As a matter of fact, if it were brass which we were working on we should probably use the cheaper though less pure form of hydrogen—coal-gas—so that it would really be "oxycoal-gas" that we should use and not oxyhydrogen. The latter is used, however, notably for the fusion-welding of lead, or "lead-burning," as it is termed.

The blowpipe is a brass tube about a foot or eighteen inches long, with two passages in it, one for the oxygen and the other for the other gas. The gases are brought to one end of it through rubber pipes, while at the other end there is a nozzle in which the gases mingle and from which they emerge in a fine jet.

The oxyhydrogen flame has a temperature of about 2000° C., hot enough to melt fire-clay. That does not matter in the case of welding, however, since the molten metal is very small in quantity at any given moment, and is allowed to cool before it can run away. It would be an awkward temperature to deal with, nevertheless, in a furnace. It seems strange that it does not burn the nozzle of the blowpipe, but the fact that it does not is, it is believed, explained by the fact that the expansion of the gas, as soon as it emerges from the hole out of which it shoots, causes a comparatively cool space just there, shielding it from the intense heat farther on.

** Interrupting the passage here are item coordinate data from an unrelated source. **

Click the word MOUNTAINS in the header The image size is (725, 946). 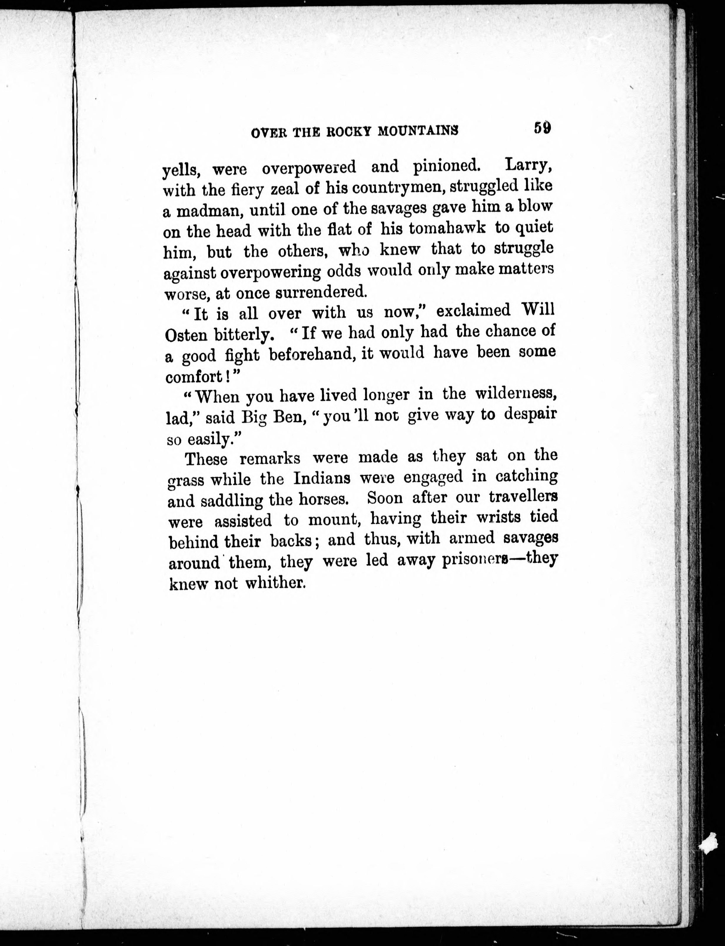418,131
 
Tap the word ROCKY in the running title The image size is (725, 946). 350,132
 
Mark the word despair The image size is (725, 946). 531,414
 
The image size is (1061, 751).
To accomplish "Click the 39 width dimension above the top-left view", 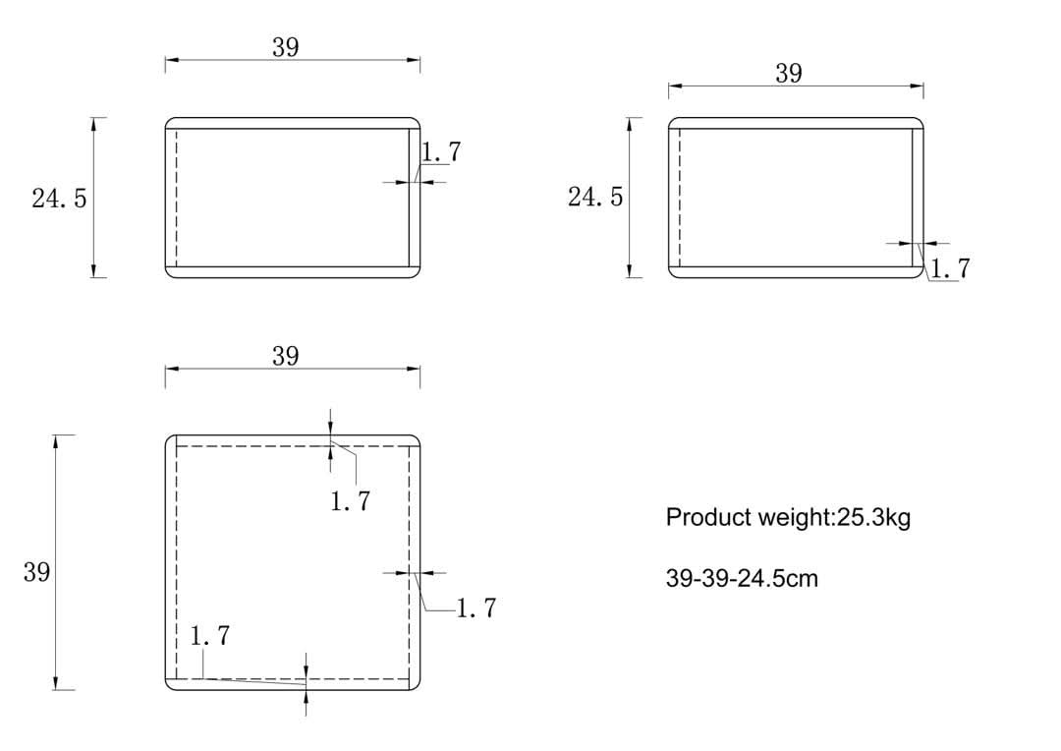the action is point(286,47).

An exceedingly interesting use of the oxyhydrogen flame is in the manufacture of artificial rubies. These stones are made in Paris by a very simple means. The necessary chemicals are prepared and ground to an exceedingly fine powder. This is then allowed to fall through an oxyhydrogen flame. Thus there is no need for a crucible capable of withstanding this high temperature, since the melting takes place as the particles are in the act of falling. When they reach the support prepared to catch them they have cooled somewhat. Stones so called are real rubies—artificial, but not shams. They possess every property of the ruby from the mine.